LLMArmor vs garak: Static Analysis vs LLM Red-Teaming
garak is an open-source LLM vulnerability scanner developed and maintained by NVIDIA. It takes a dynamic, generative approach: it queries a running LLM with hundreds of attack probes and evaluates the responses. LLMArmor takes a static analysis approach: it scans your Python source code for security misconfigurations before your app ever runs.
Both tools address LLM security, but they answer different questions.
At a glance
Section titled “At a glance”| Dimension | LLMArmor | garak |
|---|---|---|
| Approach | Static source-code analysis | Dynamic model probing |
| When it runs | At commit / CI time (pre-deploy) | Against a running model endpoint |
| What it needs | Your Python source files | A live LLM (API key or local model) |
| Primary standards | OWASP LLM Top 10 | Extensive internal taxonomy + OWASP LLM |
| Languages supported | Python | Model-agnostic (any LLM API) |
| Cost per run | Free — zero API calls | Incurs LLM API cost per probe |
| Speed | Seconds (no network calls) | Minutes to hours depending on probes |
| Output | SARIF, JSON, Markdown, grouped terminal | JSON report, per-probe pass/fail |
| SARIF / GitHub Code Scanning | ✅ Built-in | ❌ Not natively |
| License | MIT | Apache 2.0 |
What garak does well
Section titled “What garak does well”garak is purpose-built for testing whether a specific model or system prompt is vulnerable to a wide range of jailbreaks, prompt leakage attacks, and data extraction techniques. Its probe library covers dozens of attack families — DAN variants, encoding bypasses, role-play attacks — and is continuously expanded by NVIDIA and the community.

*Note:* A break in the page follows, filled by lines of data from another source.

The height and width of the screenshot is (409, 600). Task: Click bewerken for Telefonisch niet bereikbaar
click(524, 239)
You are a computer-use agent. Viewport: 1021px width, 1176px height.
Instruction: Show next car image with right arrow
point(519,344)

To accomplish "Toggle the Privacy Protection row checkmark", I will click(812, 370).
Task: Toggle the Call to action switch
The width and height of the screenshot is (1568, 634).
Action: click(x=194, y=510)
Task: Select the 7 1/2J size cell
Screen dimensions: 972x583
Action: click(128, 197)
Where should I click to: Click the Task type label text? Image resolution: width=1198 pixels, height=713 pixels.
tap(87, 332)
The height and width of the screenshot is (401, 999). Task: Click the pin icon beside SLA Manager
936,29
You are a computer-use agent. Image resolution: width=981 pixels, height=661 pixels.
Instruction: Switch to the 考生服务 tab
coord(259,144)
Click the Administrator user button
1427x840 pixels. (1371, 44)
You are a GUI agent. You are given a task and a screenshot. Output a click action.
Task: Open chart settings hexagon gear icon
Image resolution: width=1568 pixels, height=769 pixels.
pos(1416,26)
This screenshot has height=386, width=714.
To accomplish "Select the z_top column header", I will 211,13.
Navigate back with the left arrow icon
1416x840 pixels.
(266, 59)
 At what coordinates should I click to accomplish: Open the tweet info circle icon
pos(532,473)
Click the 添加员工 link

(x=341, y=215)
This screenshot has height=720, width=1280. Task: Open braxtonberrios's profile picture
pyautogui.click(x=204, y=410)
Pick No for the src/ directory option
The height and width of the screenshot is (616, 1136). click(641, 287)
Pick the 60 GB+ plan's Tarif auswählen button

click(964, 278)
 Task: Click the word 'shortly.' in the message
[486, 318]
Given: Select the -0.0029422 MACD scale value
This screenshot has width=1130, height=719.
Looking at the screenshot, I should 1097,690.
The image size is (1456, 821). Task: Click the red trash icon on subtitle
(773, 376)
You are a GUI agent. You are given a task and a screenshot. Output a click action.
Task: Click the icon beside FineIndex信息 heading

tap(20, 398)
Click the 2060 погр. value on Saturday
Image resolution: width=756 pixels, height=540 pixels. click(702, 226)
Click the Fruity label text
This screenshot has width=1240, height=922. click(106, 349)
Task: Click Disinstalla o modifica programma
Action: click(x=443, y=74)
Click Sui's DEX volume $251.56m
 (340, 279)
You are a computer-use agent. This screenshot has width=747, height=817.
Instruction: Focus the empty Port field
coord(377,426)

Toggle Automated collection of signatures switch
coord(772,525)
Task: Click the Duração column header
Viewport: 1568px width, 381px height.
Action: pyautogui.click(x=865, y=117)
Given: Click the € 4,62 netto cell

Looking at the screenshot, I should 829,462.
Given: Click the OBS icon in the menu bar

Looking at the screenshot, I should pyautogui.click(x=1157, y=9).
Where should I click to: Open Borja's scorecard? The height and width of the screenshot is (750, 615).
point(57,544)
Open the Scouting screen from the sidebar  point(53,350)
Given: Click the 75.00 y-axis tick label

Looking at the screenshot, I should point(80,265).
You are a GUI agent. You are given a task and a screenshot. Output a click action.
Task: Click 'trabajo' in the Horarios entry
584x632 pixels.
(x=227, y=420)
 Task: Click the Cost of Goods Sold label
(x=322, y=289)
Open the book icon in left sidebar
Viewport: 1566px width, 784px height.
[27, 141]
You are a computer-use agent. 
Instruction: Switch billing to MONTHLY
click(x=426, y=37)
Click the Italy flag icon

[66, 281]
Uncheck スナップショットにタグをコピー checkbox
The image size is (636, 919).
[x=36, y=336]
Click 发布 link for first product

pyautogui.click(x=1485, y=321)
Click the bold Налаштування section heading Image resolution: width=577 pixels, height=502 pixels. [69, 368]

If your threat model is “can an adversarial user manipulate my deployed chatbot into producing harmful output?”, garak is the right tool to answer that.
What LLMArmor does well
Section titled “What LLMArmor does well”LLMArmor answers a different question: “does my code have security misconfigurations that an attacker could exploit?” It finds:
- Prompt injection vectors introduced by developers (f-string interpolation of user input into system prompts)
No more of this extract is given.